═════ AVAILABLE DATA ═════

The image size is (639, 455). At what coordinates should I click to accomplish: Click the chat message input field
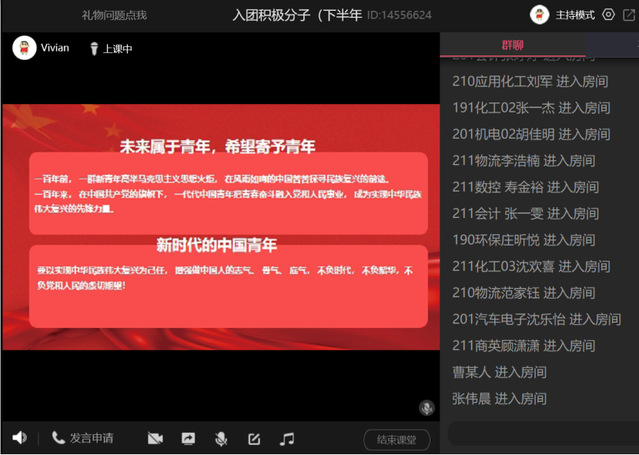542,432
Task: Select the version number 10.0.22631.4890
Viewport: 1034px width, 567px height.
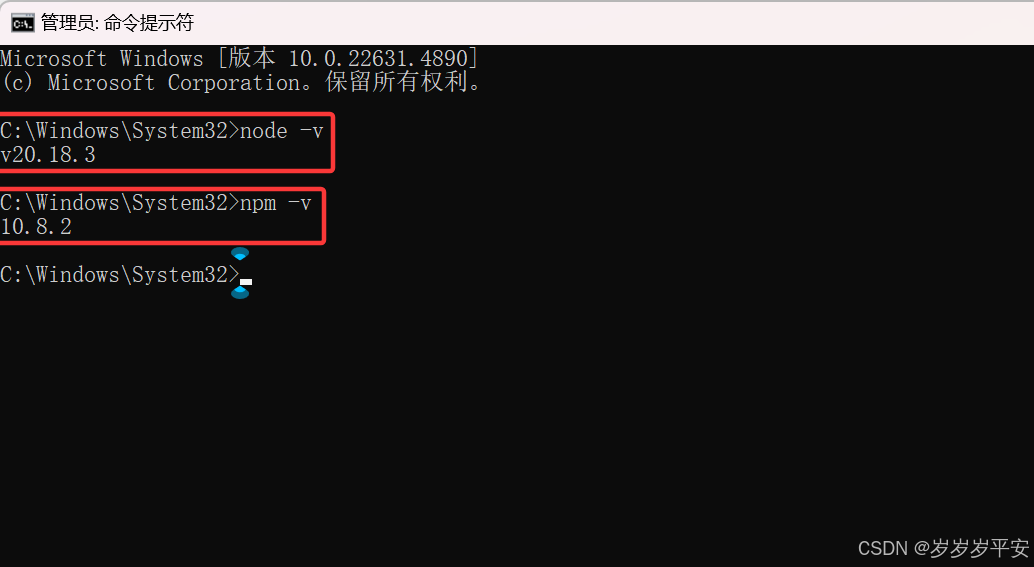Action: click(378, 58)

═════

WORK REQUIRED
For each record, return its text exactly and leave any picture out.

EXERCISE OUTPUT
The image size is (639, 455). At what coordinates should I click to accomplish: Click the chat message input field
542,432
Task: Select the version number 10.0.22631.4890
Viewport: 1034px width, 567px height.
Action: click(378, 58)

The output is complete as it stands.